Compensation breakdown:
- Unauthorised deduction: £725.88
- Accrued annual leave: £227.77
- Wrongful dismissal (1 week's pay): £523.40
- Financial loss from discrimination: £3,650.72
- Injury to feelings: £3,500.00
- Interest on injury to feelings: £293.04
- Breach of written statement duty (4 weeks' pay): £2,093.60
- Total: £11,014.41
Lessons & takeaways
- Even with less than two years' service, employees can bring claims for constructive dismissal, discrimination, and unauthorised deductions.
- Employers must provide a written statement of employment particulars; failure to do so can result in additional compensation of up to four weeks' pay.
- Disability discrimination claims can succeed even if direct discrimination is not proven, if the treatment arises from something connected to the disability.
- Unauthorised deductions from wages are a breach of contract and can be claimed regardless of length of service.
A case of multiple failures
This case shows how a single employment relationship can give rise to several different legal claims. The former employee, who had worked for Together Stronger (South Wales) Ltd. for less than two years, brought complaints of constructive dismissal, unauthorised wage deduction, disability discrimination, and failure to provide a written statement. The tribunal found in his favour on all but the direct discrimination claim.

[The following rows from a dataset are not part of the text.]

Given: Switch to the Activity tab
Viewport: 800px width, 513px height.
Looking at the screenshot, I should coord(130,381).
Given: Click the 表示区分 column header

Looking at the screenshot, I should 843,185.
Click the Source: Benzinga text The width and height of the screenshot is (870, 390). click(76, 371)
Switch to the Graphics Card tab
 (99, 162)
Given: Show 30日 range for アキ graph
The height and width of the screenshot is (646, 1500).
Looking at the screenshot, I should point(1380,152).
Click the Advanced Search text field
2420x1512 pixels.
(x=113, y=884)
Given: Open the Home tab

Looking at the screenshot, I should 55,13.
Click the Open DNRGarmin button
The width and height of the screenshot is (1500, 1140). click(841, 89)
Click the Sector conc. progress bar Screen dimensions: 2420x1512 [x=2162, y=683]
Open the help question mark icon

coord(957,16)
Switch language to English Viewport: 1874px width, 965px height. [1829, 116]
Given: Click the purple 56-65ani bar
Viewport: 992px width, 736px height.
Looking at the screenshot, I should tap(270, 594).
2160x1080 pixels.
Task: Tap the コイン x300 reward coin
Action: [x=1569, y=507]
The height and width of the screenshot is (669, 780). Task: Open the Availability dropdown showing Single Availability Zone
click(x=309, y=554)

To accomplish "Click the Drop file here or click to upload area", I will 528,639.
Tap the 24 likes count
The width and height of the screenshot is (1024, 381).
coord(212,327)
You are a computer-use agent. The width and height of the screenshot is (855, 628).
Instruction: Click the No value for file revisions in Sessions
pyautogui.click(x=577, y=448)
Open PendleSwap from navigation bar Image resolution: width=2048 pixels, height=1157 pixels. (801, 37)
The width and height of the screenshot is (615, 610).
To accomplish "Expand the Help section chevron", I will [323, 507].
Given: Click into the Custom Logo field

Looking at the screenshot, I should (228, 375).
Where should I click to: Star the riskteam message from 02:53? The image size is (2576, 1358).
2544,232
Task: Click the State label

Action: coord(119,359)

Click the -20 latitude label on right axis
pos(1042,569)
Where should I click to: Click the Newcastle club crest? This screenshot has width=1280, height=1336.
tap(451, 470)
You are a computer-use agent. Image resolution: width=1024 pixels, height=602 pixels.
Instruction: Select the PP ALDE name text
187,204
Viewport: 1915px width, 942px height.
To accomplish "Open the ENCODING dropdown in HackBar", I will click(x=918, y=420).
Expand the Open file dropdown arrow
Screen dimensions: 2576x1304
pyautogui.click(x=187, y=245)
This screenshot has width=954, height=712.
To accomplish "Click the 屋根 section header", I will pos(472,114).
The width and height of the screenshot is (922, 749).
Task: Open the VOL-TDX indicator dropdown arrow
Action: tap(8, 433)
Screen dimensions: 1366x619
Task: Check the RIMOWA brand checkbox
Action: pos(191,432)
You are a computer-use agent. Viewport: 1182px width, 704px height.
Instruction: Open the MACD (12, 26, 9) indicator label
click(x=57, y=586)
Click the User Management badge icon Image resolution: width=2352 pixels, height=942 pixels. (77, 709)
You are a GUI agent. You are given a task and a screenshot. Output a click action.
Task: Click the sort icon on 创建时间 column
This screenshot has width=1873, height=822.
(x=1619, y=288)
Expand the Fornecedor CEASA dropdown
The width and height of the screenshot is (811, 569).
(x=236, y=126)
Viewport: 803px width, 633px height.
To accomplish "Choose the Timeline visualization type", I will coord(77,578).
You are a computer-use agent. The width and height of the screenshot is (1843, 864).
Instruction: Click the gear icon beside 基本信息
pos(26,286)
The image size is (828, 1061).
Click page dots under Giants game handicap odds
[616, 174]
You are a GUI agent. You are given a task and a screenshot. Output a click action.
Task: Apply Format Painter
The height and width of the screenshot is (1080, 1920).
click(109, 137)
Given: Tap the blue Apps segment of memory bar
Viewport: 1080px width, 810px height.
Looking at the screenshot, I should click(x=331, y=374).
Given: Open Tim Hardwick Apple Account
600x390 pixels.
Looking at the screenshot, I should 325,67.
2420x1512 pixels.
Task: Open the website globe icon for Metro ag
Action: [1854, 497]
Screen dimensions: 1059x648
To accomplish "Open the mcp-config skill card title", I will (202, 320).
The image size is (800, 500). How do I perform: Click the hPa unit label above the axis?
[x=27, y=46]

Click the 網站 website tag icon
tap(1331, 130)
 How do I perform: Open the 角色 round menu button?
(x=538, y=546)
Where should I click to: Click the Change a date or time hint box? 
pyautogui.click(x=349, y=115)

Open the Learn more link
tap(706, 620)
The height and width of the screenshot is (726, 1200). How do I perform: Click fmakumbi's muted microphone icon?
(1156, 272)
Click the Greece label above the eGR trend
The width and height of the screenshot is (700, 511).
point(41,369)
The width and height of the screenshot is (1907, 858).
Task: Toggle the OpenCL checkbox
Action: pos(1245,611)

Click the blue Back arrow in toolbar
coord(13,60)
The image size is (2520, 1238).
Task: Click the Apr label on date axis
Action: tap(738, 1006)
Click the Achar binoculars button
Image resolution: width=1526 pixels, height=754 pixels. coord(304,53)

What the employer did wrong
The employer made an unauthorised deduction of £725.88 from wages and failed to pay accrued annual leave of £227.77. More significantly, the employee was constructively dismissed – meaning the employer's conduct was so serious that the employee was entitled to resign in response. The tribunal also found that the employee was treated unfavourably because of something arising from his disability, amounting to discrimination. On top of this, the employer did not provide a written statement of employment particulars, a basic legal requirement.
The compensation awarded
The tribunal awarded a total of £11,014.41, including £3,500 for injury to feelings, £3,650.72 for financial loss from discrimination, and £2,093.60 for the breach of the duty to provide a written statement. The wrongful dismissal award was one week's pay at £523.40. Interest was also added on the injury to feelings award.
What this means for similar claims
This case highlights that even short-service employees have significant protections. Employers cannot ignore their obligations to provide written particulars, make unauthorised deductions, or treat employees unfavourably because of disability. For employees, it shows the importance of bringing all possible claims together – the cumulative compensation can be substantial.